------ RECORDS SHOWN ------
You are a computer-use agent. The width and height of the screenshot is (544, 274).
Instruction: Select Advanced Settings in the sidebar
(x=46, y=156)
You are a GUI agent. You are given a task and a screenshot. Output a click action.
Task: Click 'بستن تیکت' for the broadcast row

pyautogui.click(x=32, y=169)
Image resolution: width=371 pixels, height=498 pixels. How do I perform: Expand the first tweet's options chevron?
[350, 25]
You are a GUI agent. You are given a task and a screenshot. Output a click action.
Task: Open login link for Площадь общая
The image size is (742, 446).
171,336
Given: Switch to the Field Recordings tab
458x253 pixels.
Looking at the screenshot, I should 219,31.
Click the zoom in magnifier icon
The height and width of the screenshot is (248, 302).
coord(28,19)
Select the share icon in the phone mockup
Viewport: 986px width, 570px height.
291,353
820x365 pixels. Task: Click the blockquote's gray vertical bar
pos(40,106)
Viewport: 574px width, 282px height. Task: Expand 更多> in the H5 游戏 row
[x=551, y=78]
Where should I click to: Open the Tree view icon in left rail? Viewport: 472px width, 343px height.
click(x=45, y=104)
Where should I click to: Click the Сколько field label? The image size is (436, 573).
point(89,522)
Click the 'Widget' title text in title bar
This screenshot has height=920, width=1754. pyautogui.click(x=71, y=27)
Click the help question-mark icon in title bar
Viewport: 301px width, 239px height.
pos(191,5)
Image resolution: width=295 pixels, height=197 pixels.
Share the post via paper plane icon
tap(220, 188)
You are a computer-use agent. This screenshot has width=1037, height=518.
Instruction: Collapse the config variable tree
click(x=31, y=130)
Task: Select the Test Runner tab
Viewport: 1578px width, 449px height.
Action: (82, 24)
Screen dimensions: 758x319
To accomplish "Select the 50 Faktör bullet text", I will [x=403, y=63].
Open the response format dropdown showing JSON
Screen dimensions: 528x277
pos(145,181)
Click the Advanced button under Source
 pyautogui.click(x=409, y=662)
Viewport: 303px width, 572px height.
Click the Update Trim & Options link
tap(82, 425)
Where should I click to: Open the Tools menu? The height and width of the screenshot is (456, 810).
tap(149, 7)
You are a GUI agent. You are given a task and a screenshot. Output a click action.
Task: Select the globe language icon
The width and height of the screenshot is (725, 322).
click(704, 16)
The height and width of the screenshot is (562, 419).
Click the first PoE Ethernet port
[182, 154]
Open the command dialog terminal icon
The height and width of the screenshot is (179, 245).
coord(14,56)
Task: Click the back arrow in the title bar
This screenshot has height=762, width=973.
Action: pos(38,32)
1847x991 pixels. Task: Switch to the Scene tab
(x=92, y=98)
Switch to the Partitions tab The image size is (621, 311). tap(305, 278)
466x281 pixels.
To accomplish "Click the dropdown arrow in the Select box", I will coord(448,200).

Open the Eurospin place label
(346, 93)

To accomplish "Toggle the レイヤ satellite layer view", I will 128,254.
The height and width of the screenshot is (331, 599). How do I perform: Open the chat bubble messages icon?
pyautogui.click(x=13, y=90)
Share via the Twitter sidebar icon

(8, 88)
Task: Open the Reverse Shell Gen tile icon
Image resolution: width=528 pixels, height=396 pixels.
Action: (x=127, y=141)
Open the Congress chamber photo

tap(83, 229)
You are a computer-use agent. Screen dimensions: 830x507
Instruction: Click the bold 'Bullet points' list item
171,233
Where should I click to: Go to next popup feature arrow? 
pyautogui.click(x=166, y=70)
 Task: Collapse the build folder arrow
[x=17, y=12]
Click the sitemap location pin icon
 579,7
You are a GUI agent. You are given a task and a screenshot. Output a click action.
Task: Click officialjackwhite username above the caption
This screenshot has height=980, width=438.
------
EXERCISE GOAL: Recopy all the entries faithfully, leaving none out.

RESPONSE TO THIS TASK:
You are a computer-use agent. The width and height of the screenshot is (544, 274).
Instruction: Select Advanced Settings in the sidebar
(x=46, y=156)
You are a GUI agent. You are given a task and a screenshot. Output a click action.
Task: Click 'بستن تیکت' for the broadcast row

pyautogui.click(x=32, y=169)
Image resolution: width=371 pixels, height=498 pixels. How do I perform: Expand the first tweet's options chevron?
[350, 25]
You are a GUI agent. You are given a task and a screenshot. Output a click action.
Task: Open login link for Площадь общая
The image size is (742, 446).
171,336
Given: Switch to the Field Recordings tab
458x253 pixels.
Looking at the screenshot, I should 219,31.
Click the zoom in magnifier icon
The height and width of the screenshot is (248, 302).
coord(28,19)
Select the share icon in the phone mockup
Viewport: 986px width, 570px height.
291,353
820x365 pixels. Task: Click the blockquote's gray vertical bar
pos(40,106)
Viewport: 574px width, 282px height. Task: Expand 更多> in the H5 游戏 row
[x=551, y=78]
Where should I click to: Open the Tree view icon in left rail? Viewport: 472px width, 343px height.
click(x=45, y=104)
Where should I click to: Click the Сколько field label? The image size is (436, 573).
point(89,522)
Click the 'Widget' title text in title bar
This screenshot has height=920, width=1754. pyautogui.click(x=71, y=27)
Click the help question-mark icon in title bar
Viewport: 301px width, 239px height.
pos(191,5)
Image resolution: width=295 pixels, height=197 pixels.
Share the post via paper plane icon
tap(220, 188)
You are a computer-use agent. This screenshot has width=1037, height=518.
Instruction: Collapse the config variable tree
click(x=31, y=130)
Task: Select the Test Runner tab
Viewport: 1578px width, 449px height.
Action: (82, 24)
Screen dimensions: 758x319
To accomplish "Select the 50 Faktör bullet text", I will [x=403, y=63].
Open the response format dropdown showing JSON
Screen dimensions: 528x277
pos(145,181)
Click the Advanced button under Source
 pyautogui.click(x=409, y=662)
Viewport: 303px width, 572px height.
Click the Update Trim & Options link
tap(82, 425)
Where should I click to: Open the Tools menu? The height and width of the screenshot is (456, 810).
tap(149, 7)
You are a GUI agent. You are given a task and a screenshot. Output a click action.
Task: Select the globe language icon
The width and height of the screenshot is (725, 322).
click(704, 16)
The height and width of the screenshot is (562, 419).
Click the first PoE Ethernet port
[182, 154]
Open the command dialog terminal icon
The height and width of the screenshot is (179, 245).
coord(14,56)
Task: Click the back arrow in the title bar
This screenshot has height=762, width=973.
Action: pos(38,32)
1847x991 pixels. Task: Switch to the Scene tab
(x=92, y=98)
Switch to the Partitions tab The image size is (621, 311). tap(305, 278)
466x281 pixels.
To accomplish "Click the dropdown arrow in the Select box", I will coord(448,200).

Open the Eurospin place label
(346, 93)

To accomplish "Toggle the レイヤ satellite layer view", I will 128,254.
The height and width of the screenshot is (331, 599). How do I perform: Open the chat bubble messages icon?
pyautogui.click(x=13, y=90)
Share via the Twitter sidebar icon

(8, 88)
Task: Open the Reverse Shell Gen tile icon
Image resolution: width=528 pixels, height=396 pixels.
Action: (x=127, y=141)
Open the Congress chamber photo

tap(83, 229)
You are a computer-use agent. Screen dimensions: 830x507
Instruction: Click the bold 'Bullet points' list item
171,233
Where should I click to: Go to next popup feature arrow? 
pyautogui.click(x=166, y=70)
 Task: Collapse the build folder arrow
[x=17, y=12]
Click the sitemap location pin icon
 579,7
You are a GUI agent. You are given a task and a screenshot. Output a click action.
Task: Click officialjackwhite username above the caption
This screenshot has height=980, width=438.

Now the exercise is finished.